Jørn Thaning is an addiction specialist who has worked with the Royal Theatre since 2003, helping its employees overcome drug and alcohol dependencies. He said the Royal Ballet has no more drug-addicted employees than other workplaces do.


“In the last year and a half I haven’t had one dancer in therapy for either cocaine or pill abuse,” Thaning told DR Kultur. “There was one with alcohol problems. And after summer I will most likely be treating one person for cocaine addiction.”


Thaning added that there could be more cases of cocaine addiction than he is aware of, since he only treats those who ask for help or are referred by a colleague. “If they don’t perform badly, we can’t tell,” Thaning said.

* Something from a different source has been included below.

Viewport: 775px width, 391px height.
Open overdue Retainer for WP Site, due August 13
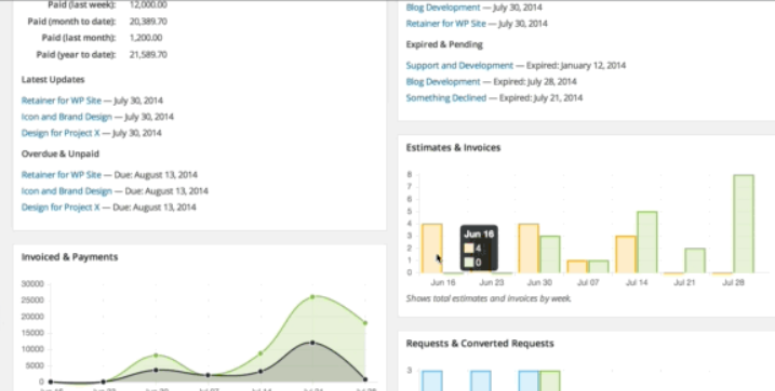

He added, however, that eating disorders were a bigger problem than drug addiction among weight-conscious ballet dancers.


Foreningen Den Kongelige Ballet, the Royal Ballet’s employee union, also announced its support for Hübbe, claiming that while the ballet was by no means perfect, the union’s members did not agree with the conclusions in the leaked report.


“This case does not change our support for Nikolaj. He still has our trust,” the dancers wrote in the press statement.